The man also got him a job with a Hispanic man who owned an upholstery shop.
Silva first worked odd jobs around the shop and then learned the upholstery trade, and he lived at the shop, which was along Airway Avenue.
For five years, Silva said, he did not leave the shop for fear of being deported.
During that time he also did not speak any English.
Finally, wanting to learn more and wanting to succeed, he started going to movies.
He also started learning English by watching Sesame Street and listening to the radio.
Within a year, he learned enough English to get his own place.
"It still wasn't enough," he said.
"I committed myself to learn to read and write, which I did."
He married a local woman who helped him take classes at Mohave Community College.
Through the years he got a work permit, then a red card, then a green card.
But he was still not satisfied.
He wanted to vote, to make a difference.
On March 4, 1994, he became an American citizen.
During an newspaper interview that year, he was asked what he wanted to be.
"I told the reporter, I wanted a career in law enforcement," Silva said.

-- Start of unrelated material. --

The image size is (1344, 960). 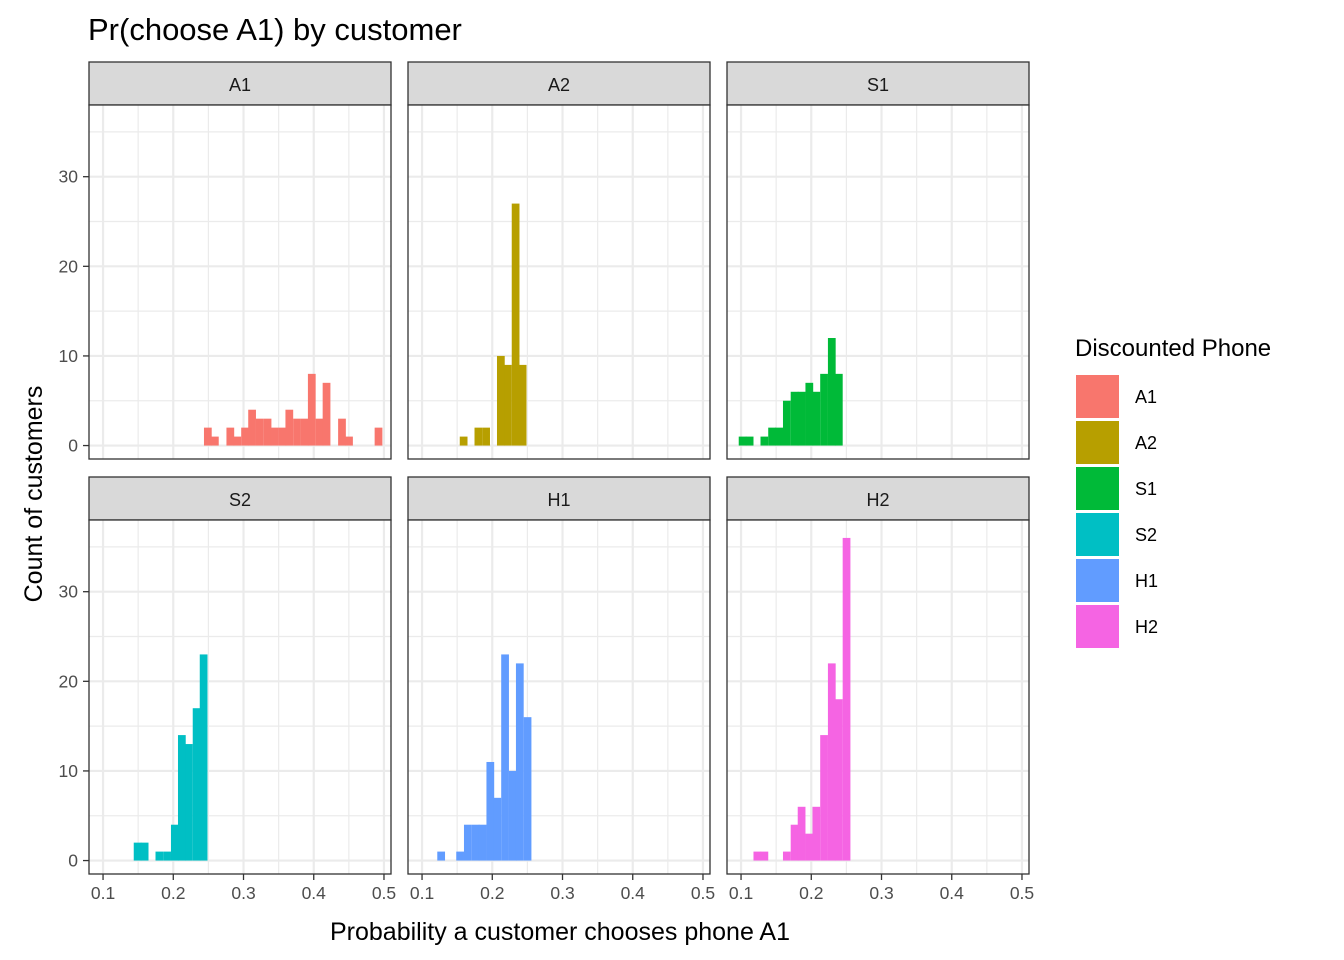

That year, he opened an upholstery shop with another man, then succeeded on his own, working on cars, boats or furniture.
Several months later in 1999, he applied for a job with the city of Kingman and was hired for the maintenance department.
He installed lights and fixed drywall in city buildings.
Silva also rode with Kingman Police Department patrol officers.
But it was a ride-along with an animal control officer that piqued his interest.
This past September, with the retirement of Charlotte Candelaria, Silva applied for and took over her position as an animal control officer.
"This is my career now," Silva said.
"I learned something new every day with this job.
I enjoy being involved with people and I love animals.
I want to make sure people take care of their pets."
Under the guidance of Kingman's other animal control officer, Sandy Spruiell, Silva learned the tricks of the trade.
"Mainly she taught me how to talk to people," he said of Spruiell.
"I couldn't be any luckier with a trainer."
Silva still takes English and writing classes at MCC, partially because of the reports animal control officers have to write.
In his spare time, Silva enjoys taking his five children, ages 7 to 12, fishing at Lake Mead and other local lakes.
"My goal is to continue to go to school," Silva said.
"And to see my kids grow up to be good people."
Police Chief Larry Butler said he has known Silva for more than a decade and gladly gave him the job because of his work ethic.
"I'm pretty proud of him," Butler said.
"It shows that if you have a will to do something, you can do it."
Silva has not seen his own family, still in Mexico, since 1994.
He plans to visit them sometime this year.
Silva said some Americans are spoiled.
He once made an offer to a homeless man who stood on a corner seeking work for money.
Silva offered a job doing odd jobs around his house.
The man asked how much he would be paid.
When Silva said $10 an hour, the man balked and told him he made more standing on the corner asking for money.
He also smelled alcohol on the man's breath.
"If you set you mind to it, you can achieve anything," he said.
"People out there just take this country for granted."